Jak już pisaliśmy w kilku analizach, ani zdjęcia Ukraińców spacerujących ulicami Kijowa w słoneczny dzień, ani ruch tramwajowy we Lwowie, ani koncerty organizowane w Odessie nie są wystarczającym dowodem na to, że wojna w Ukrainie to „ściema”. Idąc tym tropem myślenia, II wojna światowa też nie mogłaby być uznana za „prawdziwą” i nie stanowiła realnego zagrożenia dla cywilów, np. w Polsce.

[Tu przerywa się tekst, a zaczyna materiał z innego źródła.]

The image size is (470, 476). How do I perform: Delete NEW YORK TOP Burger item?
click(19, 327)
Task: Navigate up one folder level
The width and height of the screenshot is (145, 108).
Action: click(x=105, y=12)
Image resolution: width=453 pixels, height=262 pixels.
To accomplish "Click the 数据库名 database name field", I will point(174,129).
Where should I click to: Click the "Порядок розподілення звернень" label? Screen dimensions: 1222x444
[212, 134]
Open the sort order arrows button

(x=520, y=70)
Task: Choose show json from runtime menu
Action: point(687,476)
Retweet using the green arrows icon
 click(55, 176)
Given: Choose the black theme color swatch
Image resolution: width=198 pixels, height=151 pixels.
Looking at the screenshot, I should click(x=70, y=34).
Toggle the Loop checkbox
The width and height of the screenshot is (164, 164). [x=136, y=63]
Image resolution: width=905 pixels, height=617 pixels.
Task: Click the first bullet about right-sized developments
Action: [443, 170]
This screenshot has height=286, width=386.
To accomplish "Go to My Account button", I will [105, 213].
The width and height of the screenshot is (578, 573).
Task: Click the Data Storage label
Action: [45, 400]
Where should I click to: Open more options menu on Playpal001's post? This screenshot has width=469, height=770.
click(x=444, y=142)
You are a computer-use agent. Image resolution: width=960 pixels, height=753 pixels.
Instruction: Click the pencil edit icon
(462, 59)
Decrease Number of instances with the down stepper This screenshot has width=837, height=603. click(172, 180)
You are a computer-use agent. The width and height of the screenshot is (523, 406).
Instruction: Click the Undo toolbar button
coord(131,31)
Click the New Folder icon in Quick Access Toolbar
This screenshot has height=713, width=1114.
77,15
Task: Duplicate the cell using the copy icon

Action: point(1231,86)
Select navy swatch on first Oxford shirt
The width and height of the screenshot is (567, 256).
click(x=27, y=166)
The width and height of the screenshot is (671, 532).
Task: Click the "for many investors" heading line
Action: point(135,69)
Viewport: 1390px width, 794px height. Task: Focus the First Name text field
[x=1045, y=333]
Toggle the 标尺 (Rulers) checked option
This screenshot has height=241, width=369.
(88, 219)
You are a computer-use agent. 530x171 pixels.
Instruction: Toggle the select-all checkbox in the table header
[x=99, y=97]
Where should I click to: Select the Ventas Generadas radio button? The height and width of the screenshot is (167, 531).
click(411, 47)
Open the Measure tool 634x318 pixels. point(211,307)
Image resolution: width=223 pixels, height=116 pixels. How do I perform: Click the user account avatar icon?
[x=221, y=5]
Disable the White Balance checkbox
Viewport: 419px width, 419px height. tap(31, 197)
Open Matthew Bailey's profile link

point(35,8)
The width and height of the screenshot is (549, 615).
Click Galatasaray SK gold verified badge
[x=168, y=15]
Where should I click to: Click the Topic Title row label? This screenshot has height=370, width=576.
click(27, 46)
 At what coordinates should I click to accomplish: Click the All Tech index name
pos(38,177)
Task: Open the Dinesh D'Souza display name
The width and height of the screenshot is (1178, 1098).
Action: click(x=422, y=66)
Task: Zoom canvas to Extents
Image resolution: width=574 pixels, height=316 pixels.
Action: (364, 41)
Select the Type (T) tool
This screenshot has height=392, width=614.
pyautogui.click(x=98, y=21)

W zbiorach Narodowego Archiwum Cyfrowego można znaleźć przecież zdjęcia przedstawiające plażowiczów odpoczywających m.in. nad Wisłą w Warszawie (1941 rok, 1943 rok) oraz w Krakowie (1940 rok).
Wojna w Ukrainie nadal trwa
Treść artykułu wpisuje się w narrację, w myśl której twórcy dezinformujących treści starają się przekonać odbiorców, że prawdziwe jest jedynie to, co widoczne. Jak podkreślaliśmy w jednej z naszych analiz, według zwolenników teorii spiskowych w trakcie „prawdziwej wojny” nie ma mowy o chwili wytchnienia, takiej jak wyjście na spacer czy korzystanie z letniej pogody. Podobne nagrania czy zdjęcia nie dowodzą, że przekazy o wojnie w Ukrainie są wyolbrzymione.
Wojna w Ukrainie jest realnym konfliktem i zagrożeniem dla wielu ludzi. Według raportu UN Human Rights Monitoring Mission in Ukraine (HRMMU) w ciągu dwóch lat wojny potwierdzono ponad 10 tys. ofiar śmiertelnych wśród cywilów w wyniku rosyjskich ataków. Liczne relacje medialne wskazują na to, że najcięższe walki toczą się na wschodzie kraju (1, 2, 3, 4), ale nie tylko tam dochodzi do ataków (1, 2, 3, 4).